The Role of Mutual Fund Advisor in Your Investment Journey

Investing in Mutual funds can seem overwhelming, especially if you are a first-time investor. Many factors determine the success of a mutual fund, such as past performance, risk, market conditions, etc. To have a thorough understanding of these factors would require a lot of research and experience.


Who Is A Mutual Fund Advisor?


A fund advisor is a qualified professional who analyses your current finances, understands your investment goals, and guides you to invest in the best mutual fund to build a portfolio suited to your requirements and financial goals. They have an excellent understanding of various types of mutual funds and are abreast of current market conditions to help you select the right fund for investing.


Difference between a Mutual Fund Advisor and a Manager


There is a major difference between the two. A mutual fund manager is employed by a mutual fund house or an AMC and is responsible for building specific portfolios, keeping the objective of the fund in mind. 
Whereas, a mutual fund advisor’s main job is to sell mutual fund products to potential investors. They work according to the client’s needs and help make the right decision based on the investor’s financial goals.


Why Do You Need a Mutual Fund Advisor?


The primary reason for consulting an advisor is that you might not have all the expertise and knowledge of all the terms, conditions, and technicalities of an investment. Mutual fund advisors stay updated with the latest market trends, economic indicators, and fund performance. Through these insights that the advisors have gathered over the years, they can analyze your financial goals, risk tolerance, and investment horizon to recommend suitable mutual fund options that align with your objectives and goals.


The second and most important reason for having a mutual fund advisor by your side is a lack of time. You might not have time to constantly review your investment, rebalance it, and stay updated on the market. It can be done efficiently by the advisor, and you can optimize your portfolio hassle-free.

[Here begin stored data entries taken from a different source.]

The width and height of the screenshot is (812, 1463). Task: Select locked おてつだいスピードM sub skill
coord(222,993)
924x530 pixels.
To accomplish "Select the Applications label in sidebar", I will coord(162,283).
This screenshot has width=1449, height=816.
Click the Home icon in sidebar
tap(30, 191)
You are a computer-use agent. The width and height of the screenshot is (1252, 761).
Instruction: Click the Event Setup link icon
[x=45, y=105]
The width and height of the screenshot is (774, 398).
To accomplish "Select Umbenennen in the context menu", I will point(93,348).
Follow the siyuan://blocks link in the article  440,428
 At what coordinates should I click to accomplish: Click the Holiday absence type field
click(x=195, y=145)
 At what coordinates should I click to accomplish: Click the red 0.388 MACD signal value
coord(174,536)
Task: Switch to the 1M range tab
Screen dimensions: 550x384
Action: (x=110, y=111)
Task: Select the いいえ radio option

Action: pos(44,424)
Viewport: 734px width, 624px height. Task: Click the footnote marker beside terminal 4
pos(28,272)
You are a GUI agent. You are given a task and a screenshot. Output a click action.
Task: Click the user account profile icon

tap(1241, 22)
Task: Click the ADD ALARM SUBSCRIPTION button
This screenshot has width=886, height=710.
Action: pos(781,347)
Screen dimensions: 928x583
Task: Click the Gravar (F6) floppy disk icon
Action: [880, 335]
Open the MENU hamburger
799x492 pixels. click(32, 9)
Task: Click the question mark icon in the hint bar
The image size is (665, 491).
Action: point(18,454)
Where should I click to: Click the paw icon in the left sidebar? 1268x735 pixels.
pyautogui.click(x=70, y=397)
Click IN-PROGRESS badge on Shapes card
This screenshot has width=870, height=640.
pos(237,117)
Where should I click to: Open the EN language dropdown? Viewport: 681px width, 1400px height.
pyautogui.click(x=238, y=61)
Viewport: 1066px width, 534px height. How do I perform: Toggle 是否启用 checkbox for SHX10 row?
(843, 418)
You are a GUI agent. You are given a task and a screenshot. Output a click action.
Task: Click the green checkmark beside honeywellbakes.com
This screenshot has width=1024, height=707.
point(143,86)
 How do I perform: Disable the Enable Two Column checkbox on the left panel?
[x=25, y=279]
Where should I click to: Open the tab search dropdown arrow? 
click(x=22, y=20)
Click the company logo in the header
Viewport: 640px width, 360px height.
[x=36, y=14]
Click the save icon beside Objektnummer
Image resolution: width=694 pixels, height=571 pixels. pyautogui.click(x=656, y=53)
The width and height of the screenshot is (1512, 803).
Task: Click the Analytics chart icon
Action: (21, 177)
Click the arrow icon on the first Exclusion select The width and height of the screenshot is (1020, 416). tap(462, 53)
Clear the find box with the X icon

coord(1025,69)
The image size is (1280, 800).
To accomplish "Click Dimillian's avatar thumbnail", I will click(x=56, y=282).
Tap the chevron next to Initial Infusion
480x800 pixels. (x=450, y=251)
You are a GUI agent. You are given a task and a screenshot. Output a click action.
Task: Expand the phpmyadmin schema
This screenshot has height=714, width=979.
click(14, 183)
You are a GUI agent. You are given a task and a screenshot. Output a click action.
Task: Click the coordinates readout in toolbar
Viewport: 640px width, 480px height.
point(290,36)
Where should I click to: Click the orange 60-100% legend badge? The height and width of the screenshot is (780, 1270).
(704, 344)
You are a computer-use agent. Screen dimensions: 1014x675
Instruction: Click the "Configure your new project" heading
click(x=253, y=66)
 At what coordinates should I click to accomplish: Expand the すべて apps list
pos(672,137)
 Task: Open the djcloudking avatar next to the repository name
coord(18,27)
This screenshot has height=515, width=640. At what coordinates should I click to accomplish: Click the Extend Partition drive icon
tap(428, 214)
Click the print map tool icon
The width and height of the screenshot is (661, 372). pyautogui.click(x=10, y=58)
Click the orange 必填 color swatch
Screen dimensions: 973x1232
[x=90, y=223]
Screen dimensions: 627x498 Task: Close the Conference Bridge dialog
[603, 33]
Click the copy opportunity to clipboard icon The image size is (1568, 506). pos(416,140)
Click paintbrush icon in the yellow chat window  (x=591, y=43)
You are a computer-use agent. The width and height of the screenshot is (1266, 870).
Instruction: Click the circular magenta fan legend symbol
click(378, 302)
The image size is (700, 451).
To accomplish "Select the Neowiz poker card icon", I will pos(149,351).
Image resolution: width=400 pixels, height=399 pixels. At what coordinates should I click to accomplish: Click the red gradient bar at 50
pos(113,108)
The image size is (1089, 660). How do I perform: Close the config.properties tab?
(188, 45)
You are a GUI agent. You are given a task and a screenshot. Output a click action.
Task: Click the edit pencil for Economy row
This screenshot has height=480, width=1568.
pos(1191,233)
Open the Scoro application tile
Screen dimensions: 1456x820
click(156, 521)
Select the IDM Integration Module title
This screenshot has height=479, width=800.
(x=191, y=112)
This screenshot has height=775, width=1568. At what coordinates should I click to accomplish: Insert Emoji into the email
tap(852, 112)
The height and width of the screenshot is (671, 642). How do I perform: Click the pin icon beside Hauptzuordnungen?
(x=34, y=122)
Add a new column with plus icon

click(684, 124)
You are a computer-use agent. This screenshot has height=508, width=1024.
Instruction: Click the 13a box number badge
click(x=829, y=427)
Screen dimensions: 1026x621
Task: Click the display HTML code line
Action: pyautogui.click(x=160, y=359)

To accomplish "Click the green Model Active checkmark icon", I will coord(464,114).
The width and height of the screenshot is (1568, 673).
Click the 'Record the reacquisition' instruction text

Role of Mutual Fund Advisors


●Educating the Investor(s)
●Evaluating the Risk Taking Capacity
●Analyzing Investment Options
●Devising the Right Investment Strategy
●Helping Investors Diversify their Portfolio
●Financial Planning


Regulations by SEBI on mutual fund advisors


Segregation of distribution activities: The majority of the time, the registered investment advisor pitches the investment option that offers the highest commission. Therefore, as per SEBI’s guidelines, the investment advisor must display all the charges and commissions related to the investment option.


Implementation services: The advisor provides many services to the investor. However, the choice should be left to the investor. Furthermore, there should not be any obligation on the investor to avail of the services.


Agreement: As per SEBI’s mandate, for better understanding and legal records, an agreement is mutually signed by both parties.


Fees: As per SEBI guidelines, advisors need to charge fees at the prescribed rates for all their services. However, the fee structure levied by the investment advisor differs from product to product.

Bottom line


Mutual Funds that are dynamic investment opportunities may work out better for your portfolio when navigated through registered mutual fund advisors. They not only understand your goals and risks but also consider market variations and other uncertainties before recommending funds. Remember how easy your life is when you have access to a local guide or Google map while traveling to make your traveling experience the best out of it. You don’t have to struggle with choosing the right path, the same way mutual fund advisors help investors navigate the complexities of the mutual fund industry and work towards their financial goals.